Deciding to take a more drastic measure, I opted to reinstall NixOS. However, I was unable to detect my NVMe drive in the Calamares installer, GParted, or lsblk
during a live boot session. Intriguingly, when I booted using a Linux Mint live CD, the drive was detected perfectly. As a sanity check, I proceeded with the Linux Mint installation, and everything went smoothly without a hitch.
Here’s a list of troubleshooting steps I’ve tried
- Reinstalled NixOS.
- Re-downloaded a brand new image and recreated my USB live boot. (I tried GNOME, KDE, and the minimal variants)
- Reset my BIOS to default and then retested.
- Carefully checked BIOS settings:
- Disabled fast boot
- Disabled secure boot
- Set SATA drives to AHCI (instead of RAID)
- Disabled C-states
- Disabled speed step
- Disabled any power-saving options
- Attempted to disable TPM 2.0
- Reseated the NVMe drive, RAM, and battery.
- Ran
modprobe nvme
during the live CD session.
Some additional observations:
- The drive appears in the
lspci
output during the live-boot session. - The drive is visible in the
lsblk
output only before Calamares finishes loading. I noticed a message that said something along the lines of “loading 1 module”. Interestingly, the drive remains visible up until the Calamares installer completes loading that module. Post that, it’s just invisible.

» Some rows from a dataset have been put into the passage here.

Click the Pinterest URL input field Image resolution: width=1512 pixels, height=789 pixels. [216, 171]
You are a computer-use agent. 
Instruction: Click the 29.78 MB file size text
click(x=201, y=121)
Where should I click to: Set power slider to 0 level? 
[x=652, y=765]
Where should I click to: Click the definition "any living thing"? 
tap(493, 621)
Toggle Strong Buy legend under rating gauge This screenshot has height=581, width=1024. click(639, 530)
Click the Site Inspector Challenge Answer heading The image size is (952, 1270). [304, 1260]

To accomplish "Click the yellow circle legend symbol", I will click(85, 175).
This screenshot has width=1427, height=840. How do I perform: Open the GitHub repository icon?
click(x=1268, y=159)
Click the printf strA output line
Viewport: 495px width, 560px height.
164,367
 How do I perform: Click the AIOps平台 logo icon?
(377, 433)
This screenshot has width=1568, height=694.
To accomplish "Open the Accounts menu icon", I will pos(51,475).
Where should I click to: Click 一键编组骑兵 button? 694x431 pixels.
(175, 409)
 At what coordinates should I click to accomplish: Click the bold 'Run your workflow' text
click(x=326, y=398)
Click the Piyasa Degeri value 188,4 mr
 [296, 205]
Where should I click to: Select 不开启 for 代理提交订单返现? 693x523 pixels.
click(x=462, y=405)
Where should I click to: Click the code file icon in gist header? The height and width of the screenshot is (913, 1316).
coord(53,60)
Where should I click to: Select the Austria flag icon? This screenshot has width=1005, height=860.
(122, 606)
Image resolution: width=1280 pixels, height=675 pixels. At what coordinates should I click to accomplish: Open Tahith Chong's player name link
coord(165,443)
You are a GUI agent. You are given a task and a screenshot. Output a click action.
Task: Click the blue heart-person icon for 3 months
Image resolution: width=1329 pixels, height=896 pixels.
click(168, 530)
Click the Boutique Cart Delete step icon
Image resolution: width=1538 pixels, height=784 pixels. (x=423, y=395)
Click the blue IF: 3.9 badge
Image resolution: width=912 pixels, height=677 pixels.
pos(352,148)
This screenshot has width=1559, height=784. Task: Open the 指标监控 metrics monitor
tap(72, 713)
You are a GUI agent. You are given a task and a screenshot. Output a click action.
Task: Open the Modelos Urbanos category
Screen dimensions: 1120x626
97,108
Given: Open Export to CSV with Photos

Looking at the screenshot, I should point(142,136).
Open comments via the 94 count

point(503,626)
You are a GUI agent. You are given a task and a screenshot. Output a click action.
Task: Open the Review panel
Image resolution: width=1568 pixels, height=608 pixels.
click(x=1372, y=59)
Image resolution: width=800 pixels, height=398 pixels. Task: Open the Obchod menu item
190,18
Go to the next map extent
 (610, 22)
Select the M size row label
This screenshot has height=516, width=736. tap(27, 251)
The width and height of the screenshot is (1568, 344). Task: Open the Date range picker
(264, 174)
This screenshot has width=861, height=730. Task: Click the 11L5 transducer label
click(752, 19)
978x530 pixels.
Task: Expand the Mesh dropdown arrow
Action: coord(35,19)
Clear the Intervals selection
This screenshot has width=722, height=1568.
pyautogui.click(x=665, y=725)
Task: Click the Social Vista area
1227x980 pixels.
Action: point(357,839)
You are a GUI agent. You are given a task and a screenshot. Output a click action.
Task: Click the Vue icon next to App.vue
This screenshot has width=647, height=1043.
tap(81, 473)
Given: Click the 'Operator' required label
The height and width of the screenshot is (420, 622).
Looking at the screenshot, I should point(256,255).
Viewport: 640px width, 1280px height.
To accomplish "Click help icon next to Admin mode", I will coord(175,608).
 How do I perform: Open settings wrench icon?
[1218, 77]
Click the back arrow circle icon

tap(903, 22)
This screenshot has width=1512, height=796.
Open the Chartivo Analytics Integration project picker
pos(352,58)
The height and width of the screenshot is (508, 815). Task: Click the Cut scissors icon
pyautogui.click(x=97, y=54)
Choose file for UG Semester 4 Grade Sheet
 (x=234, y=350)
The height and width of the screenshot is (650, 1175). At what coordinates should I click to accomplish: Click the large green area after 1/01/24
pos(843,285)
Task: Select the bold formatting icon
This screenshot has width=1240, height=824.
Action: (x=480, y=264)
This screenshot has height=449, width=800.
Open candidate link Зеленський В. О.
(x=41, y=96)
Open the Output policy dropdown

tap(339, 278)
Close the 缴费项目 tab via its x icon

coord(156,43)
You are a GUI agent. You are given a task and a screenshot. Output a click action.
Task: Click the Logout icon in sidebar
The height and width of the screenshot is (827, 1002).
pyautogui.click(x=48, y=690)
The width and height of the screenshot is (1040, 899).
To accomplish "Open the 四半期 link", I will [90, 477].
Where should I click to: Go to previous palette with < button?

I checked the SMART data for the drive:
SMART/Health Information (NVMe Log 0x02)
Critical Warning: 0x00
Temperature: 32 Celsius
Available Spare: 92%
Available Spare Threshold: 50%
Percentage Used: 0%
Data Units Read: 6,135,172 [3.14 TB]
Data Units Written: 7,358,838 [3.76 TB]
Host Read Commands: 102,455,992
Host Write Commands: 86,450,036
Controller Busy Time: 3,882
Power Cycles: 1,021
Power On Hours: 577
Unsafe Shutdowns: 134
Media and Data Integrity Errors: 49
Error Information Log Entries: 0
Warning: 0
Comp. Temperature Time: 0
Critical Comp. Temperature Time: 0
Temperature Sensor 1: 32 Celsius
Temperature Sensor 2: 39 Celsius
The closest I’ve come to identifying the root cause was when I tried running fdisk
. The process seemed to hang for a while before spitting out the following error:
Unable to change power state from D3cold to D0, device inaccessible.
I/O error on dev nvme0n1, logical block 0, async page read
System Info:
Dell XPS 9560
nixos-23.05.2975
CPU: i7-7700HQ
GPU: GTX 1050
RAM: 16G DDR4-2400MHz
Storage: SKHynix PC401 NVMe 1TB revision: 80002E00
I’m really at my wit’s end here and any guidance or suggestions would be immensely appreciated.
Edit: Some information I forgot to add.
When I was running lspci
the drive showed up and was recognized as an SKHynix NVMe drive, however it was the wrong size. lspci
said the drive was 256G but I only have a 1TB drive installed.